* ABOUT THIS EXERCISE
Scan the data below and report how many lines include the word "Given". Nothing else is wanted.

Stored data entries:
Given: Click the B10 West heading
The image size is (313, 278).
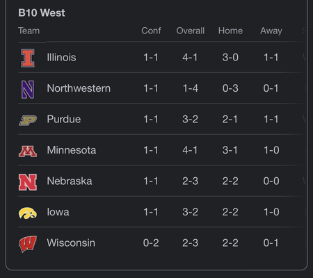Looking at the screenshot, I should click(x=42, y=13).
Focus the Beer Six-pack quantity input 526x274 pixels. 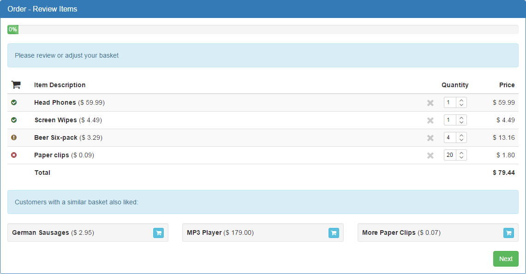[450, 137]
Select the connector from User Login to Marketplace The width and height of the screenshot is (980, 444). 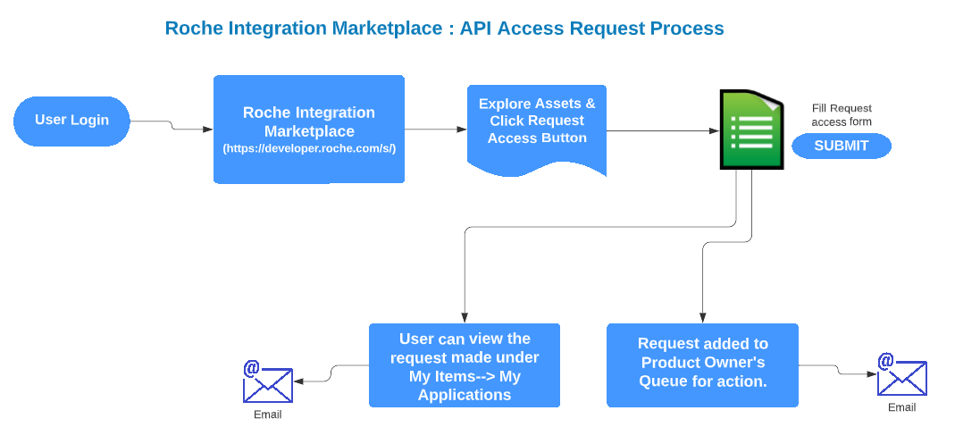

...

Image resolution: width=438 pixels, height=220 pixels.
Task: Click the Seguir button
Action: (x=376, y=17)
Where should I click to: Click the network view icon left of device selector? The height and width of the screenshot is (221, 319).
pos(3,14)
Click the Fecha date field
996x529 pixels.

---

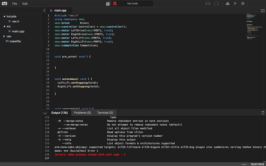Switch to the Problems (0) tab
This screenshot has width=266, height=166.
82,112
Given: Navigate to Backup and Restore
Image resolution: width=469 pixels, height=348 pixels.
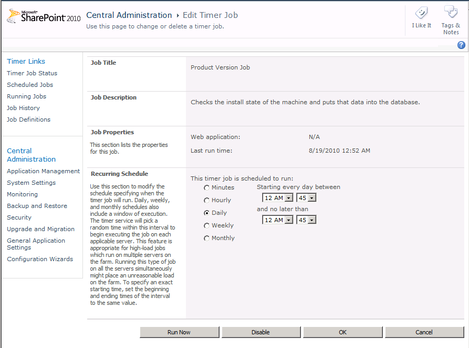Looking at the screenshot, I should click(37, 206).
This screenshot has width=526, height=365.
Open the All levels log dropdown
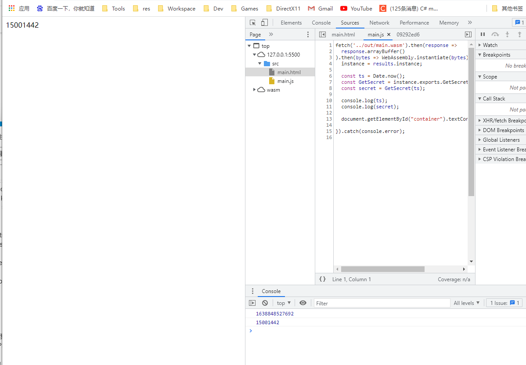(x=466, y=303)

* ANSWER BOX
2